Tutorial
This tutorial walks you through using the In-Process SDK of LLMBoost, so you can easily integrate it into your own Python application.
If you're planning to integrate LLMBoost through an OpenAI-compatible API, check out the OpenAI API instead.
If you're using a cloud-based LLMBoost image, the code samples in this tutorial are included in the tutorial.py
file.
📦 Importing Packages
Start by importing the necessary libraries:
# Copyright 2024, MangoBoost, Inc. All rights reserved.
import pickle
import time
from llmboost import LLMBoost
import evaluate
import nltk
from transformers import AutoTokenizer
from tqdm import tqdm
import numpy as np
from absl import app
The LLMBoost runtime is imported via
from llmboost import LLMBoost
The tutorial is an absl
application leveraging the LLMBoost runtime which performs text completion.
The inputs and expected outputs are taken from the open ORCA dataset.
After completion, we'll compute the ROUGE score for the generated outputs.
As standard in absl
applications we start with main
and __main__
declarations:
def main(_):
...
if __name__ == "__main__":
app.run(main)
All following code blocks are placed inside the def main(_)
function.
📄 Load the Dataset
This snippet below reads a pre-processed version of the open ORCA dataset (saved in a pkl
file) and extracts the system and user prompts in addition to the expected results.
If you are interested in how the dataset was processed please refer to this resource.
# The dataset is a pickled pandas DataFrame with the following columns:
# - system_prompt: A system-generated prompt.
# - question: A user-generated question.
# - output: The reference answer to the question.
dataset_path = "./llama2_data.pkl"
with open(dataset_path, "rb") as f:
dataset = pickle.load(f)
source_texts = []
for _, row in dataset.iterrows():
system = row.get("system_prompt", None)
user = row.get("question", None)
source_texts.append({"system": system, "user": user})
target_texts = dataset["output"].tolist()

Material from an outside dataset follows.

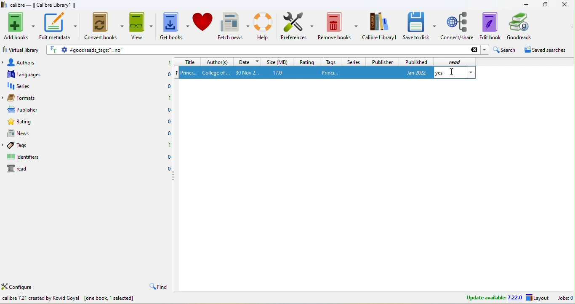 The width and height of the screenshot is (575, 304). I want to click on 1, so click(169, 62).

print(f"Loaded dataset with {len(source_texts)} samples")
⚙️ Initialize LLMBoost
LLMBoost supports multiple parallelism strategies (see Parallelism for details). By default, it auto-configures based on the available hardware, but you can control Tensor (tp
) and Data Parallelism (dp
) directly.
LLMBoost Initialization Parameters:
Parameter | Type | Description |
---|---|---|
model_name | str | Name or path to the model |
query_type | str | Input type: "text" , "tokens" , "image" , "video" |
tp | int | Tensor parallelism factor |
dp | int | Data parallelism factor |
max_num_seqs | int | Max concurrent sequences |
max_model_len | int | Max input sequence length |
max_num_batched_tokens | int | Max token batch size during prefill |
enforce_eager | bool | Force PyTorch eager mode |
load_format | str | "auto" , "pt" , "safetensor" |
quantization | str or None | "fp8" or None |
kv_cache_dtype | str | "auto" or "fp8" |
streaming | bool | Enable token-by-token streaming |
enable_async_output | bool | Enable async output queue |
In this snippet we name our target model, in this case meta-llama/Llama-3.2-1B-Instruct
.
We specify tp
and dp
as dummy values of 0
, to let LLMBoost automatically configure the parallelism strategy.
Finally we call llmboost.start()
to prepare the runtime to start accepting inference requests.
model_name = "meta-llama/Llama-3.2-1B-Instruct"
tp = 0 # Let LLMBoost decide
dp = 0
llmboost = LLMBoost(model_name=model_name, tp=tp, dp=dp)
llmboost.start()
LLMBoost supports both models hosted on HuggingFace and local model files in Hugging Face format.